Are lobsters and lighthouses becoming our single story? How can we expand the breadth and depth of Portland’s identity?

It’s not visitors responsibility to find the other stories, it’s our responsibility to show them. With that, here is a start— what to do in Maine if you are looking to explore more than lobster and lighthouses:

  1. To understand the life of a lobstermen, and other seafood professions, THEN get a lobster roll at Jays or Portland Lobster Company. To build your understanding, try out Lucky Catch Cruises, or visit Harbor Fish Market and ask questions about how often new lobsters come in, what happens to the lobster at the end of the day, how many lobstermen do they work with…

  2. Visit immigrant restaurants and grocers to understand the experience of New Americans in Portland- try out Maiz, Izakaya Minato and Cong Tu Bot, there are MANY amazing restaurants to explore, and these three were also written about in Bon Appetit’s article on Portland, Maine as the 2018 Restaurant of the Year.

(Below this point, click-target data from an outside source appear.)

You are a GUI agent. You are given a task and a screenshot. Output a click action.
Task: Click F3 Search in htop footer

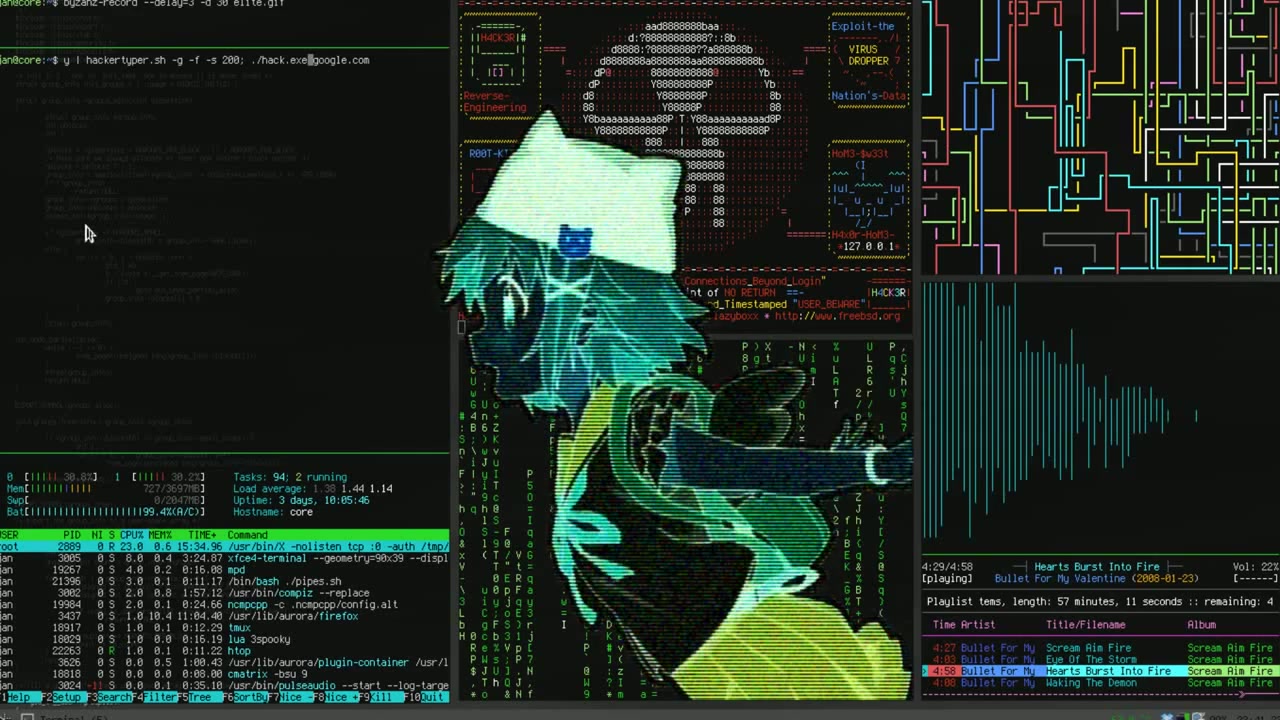click(114, 697)
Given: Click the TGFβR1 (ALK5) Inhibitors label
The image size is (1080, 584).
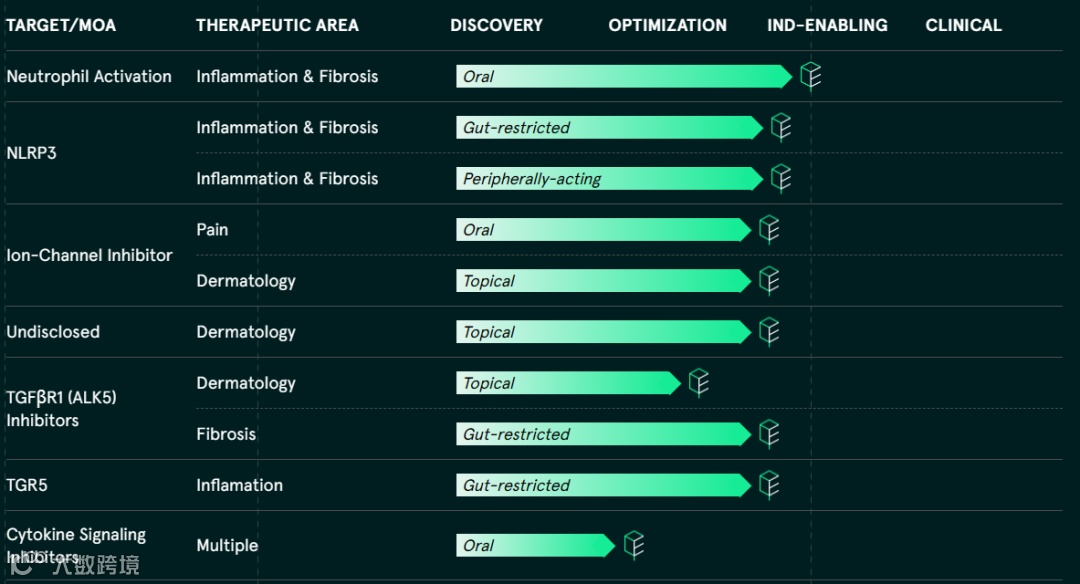Looking at the screenshot, I should click(x=61, y=408).
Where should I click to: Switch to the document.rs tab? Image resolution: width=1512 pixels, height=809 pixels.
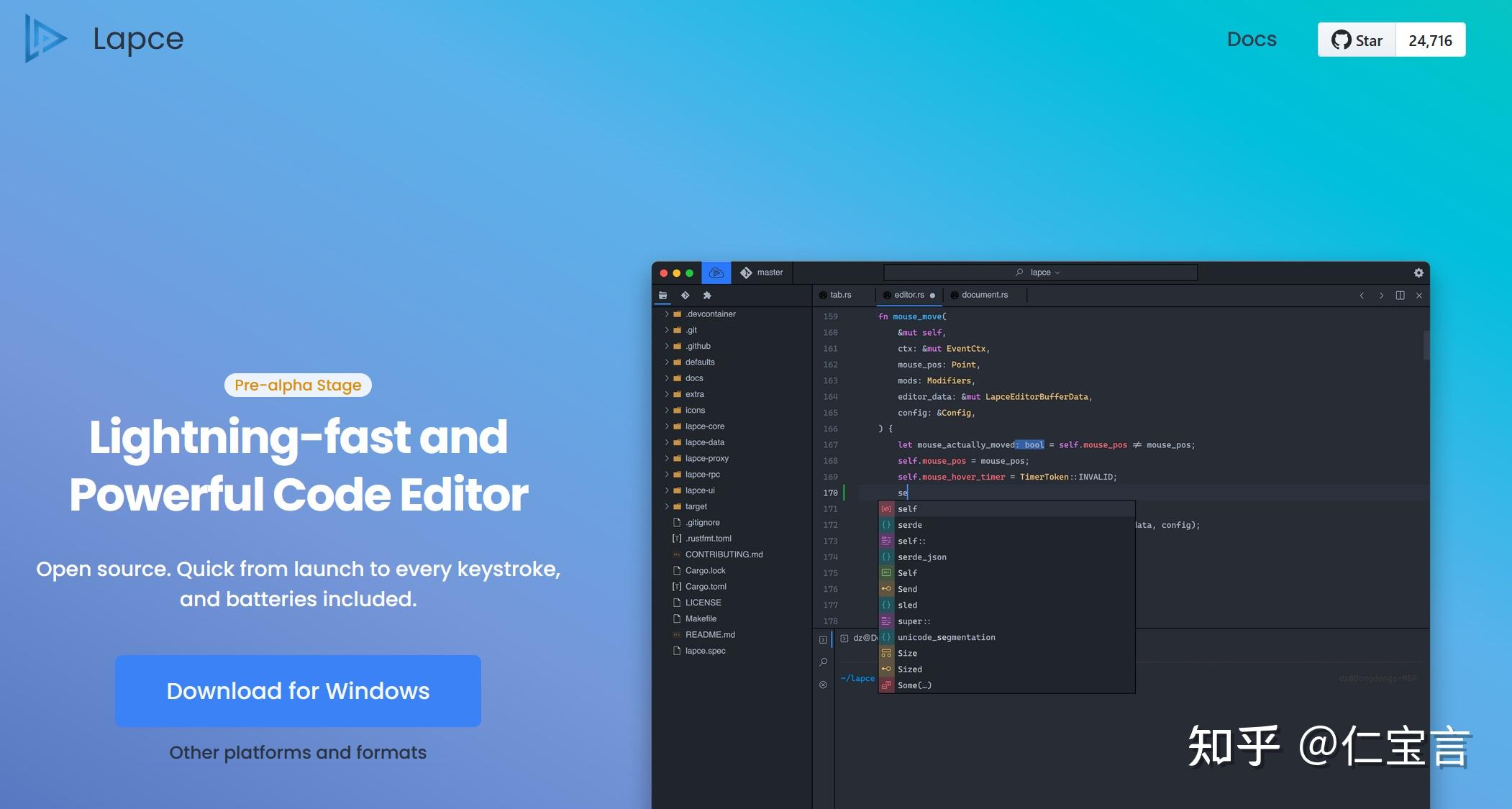tap(984, 295)
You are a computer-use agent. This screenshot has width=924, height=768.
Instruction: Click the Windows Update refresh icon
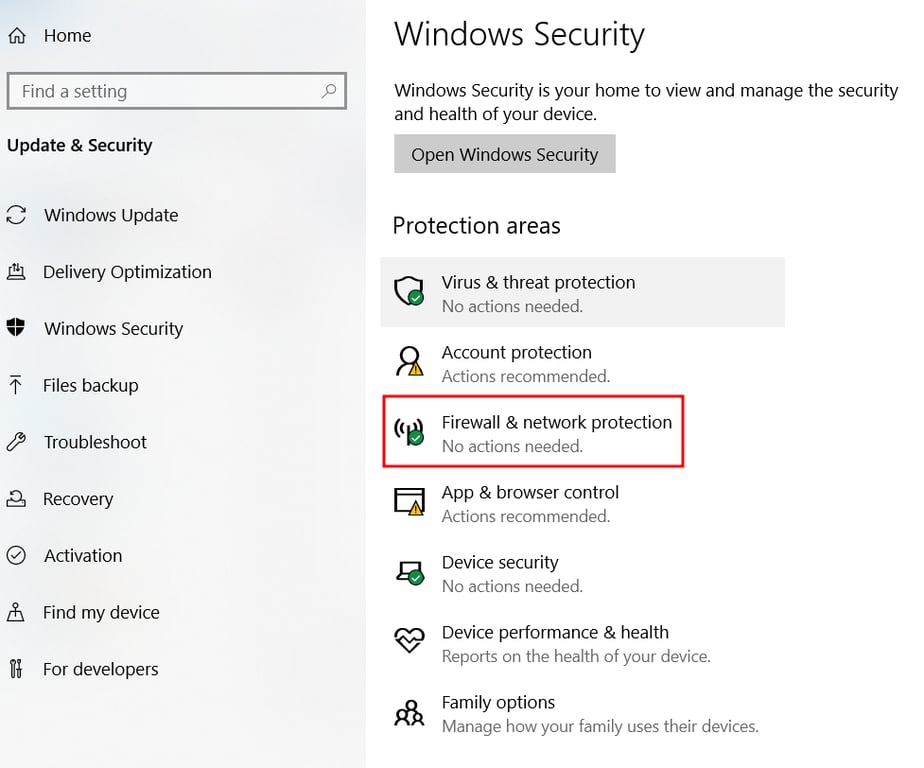[16, 215]
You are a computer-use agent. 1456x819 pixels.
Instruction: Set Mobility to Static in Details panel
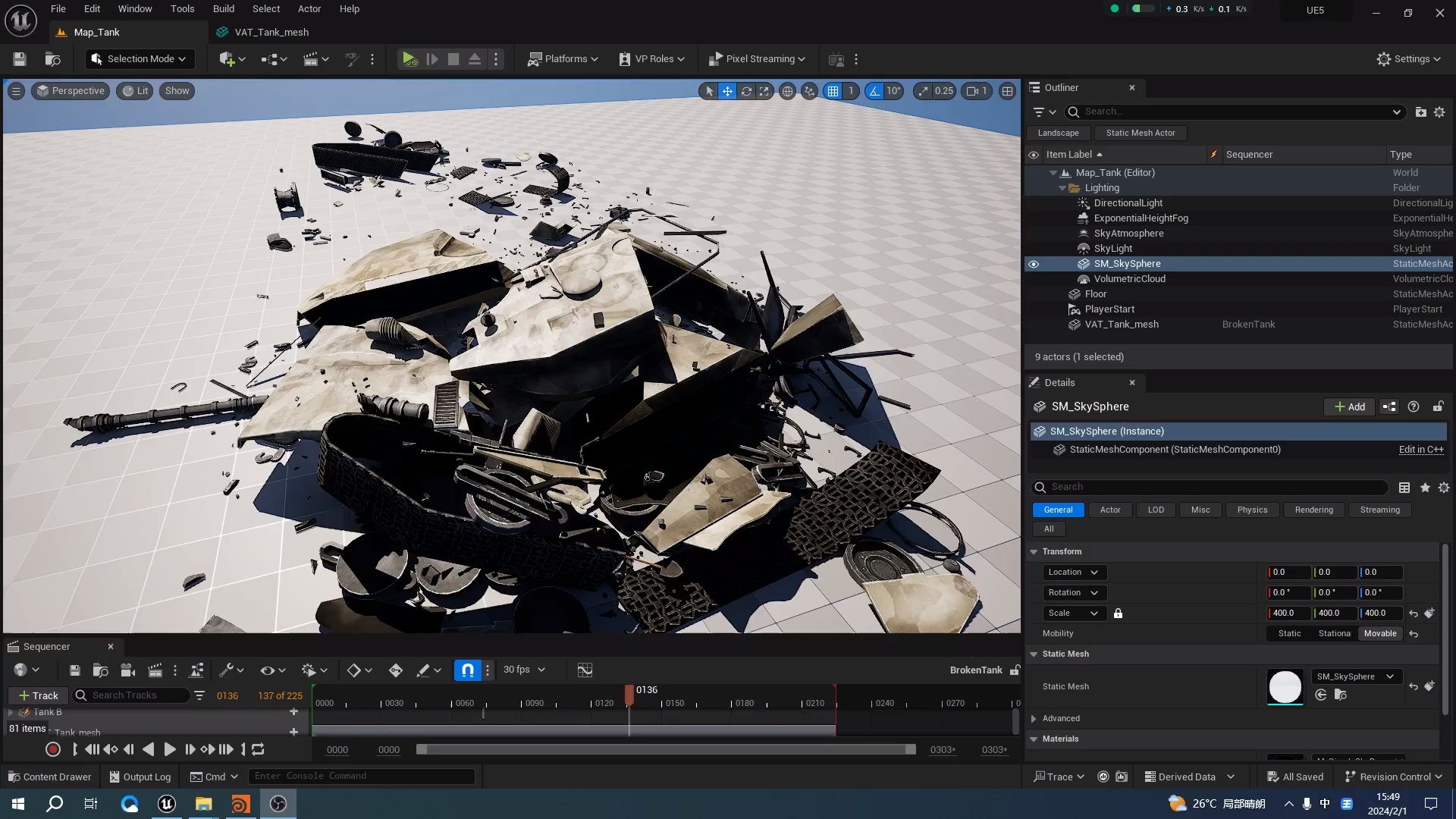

Ask your server questions, and observe everything from the decorations to the music.

  3. Check out Amjambo Africa! an online newspaper for and about New Mainers from Africa- the newspaper highlights press, policy, and events from festivals to block parties, to open mic nights. Dive in, you curiosity and presence will be appreciated.

  4. Explore East Bayside by following the Portland Mural Initiative map. East Bayside is a neighbor that has changed dramatically in the past 10 years. Walk around the neighborhood and THEN visit breweries while you’re at it- Rising Tide, Austin Street, Lone Pine, and Oxbow, among others. Ask the taproom staff about the brewery scene, and the neighborhood.

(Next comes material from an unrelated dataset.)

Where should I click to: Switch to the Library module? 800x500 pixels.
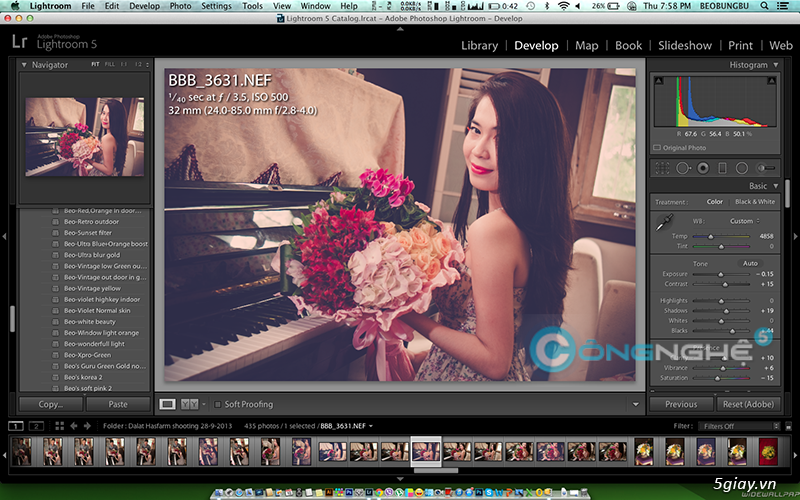coord(479,45)
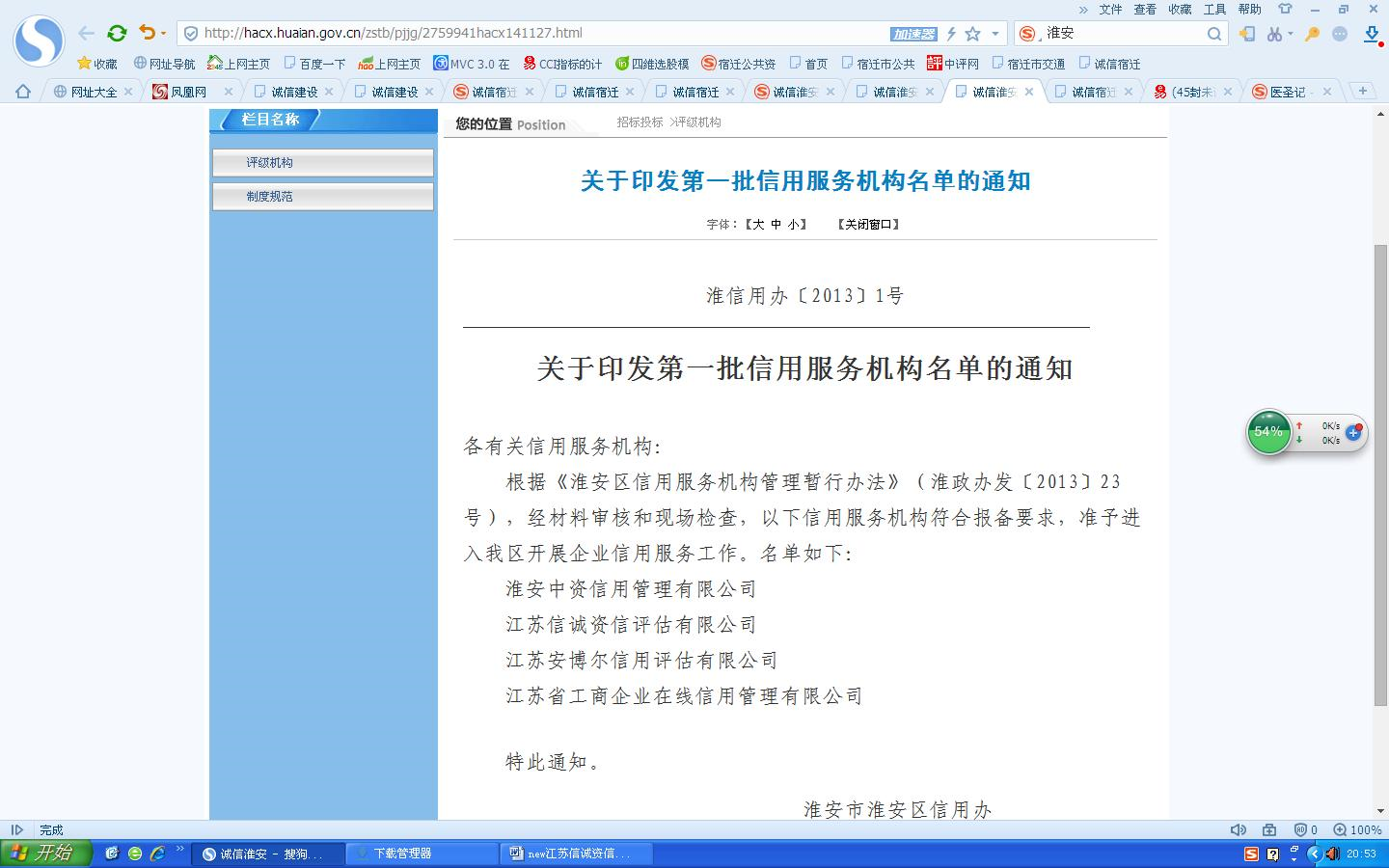Click the 100% zoom level control
The image size is (1389, 868).
click(x=1357, y=829)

  5. Appreciate the art scene- experience First Friday Artwalk (first Friday of every month on Congress Street), and visit Portland Museum of Art. If you have time, go out to Winslow Homer Studios on Prouts Neck and do the Cliff Walk to experience the landscapes that inspired some of his most dramatic paintings.

  6. Head up to LLBean in Freeport for a glimpse into all the outdoor recreation opportunities in Maine- be sure to wander around the hunting and fishing store and the hallway of vintage LLBean catalog covers- talk to employees, they are likely mainards with interesting stories. Try out one of the Outdoor Discovery Classes.

  7. If you make it up to Bar Harbor, make sure to visit the Abbe Museum, a museum that acknowledges, honors, and celebrates Wabanaki Nations culture and history. In Portland, Check out the Maine Historical Society, currently hosting an exhibit on Wabanaki Culture and history.

To all the WITs attendees- your energy to explore and understand prompted this post more than anything else- your love of lighthouses and lobster is appreciated, and please continue to treasure your memories and photos from Maine. When you come back, let me know how I can help you explore and understand even more.

To Portlanders and those working in Portland tourism- let’s expand to tell more than a single story. If you have ideas to add to this list, send me a message: :) Yes, our lighthouses are beautiful, and lobster is delicious— but we are so much more.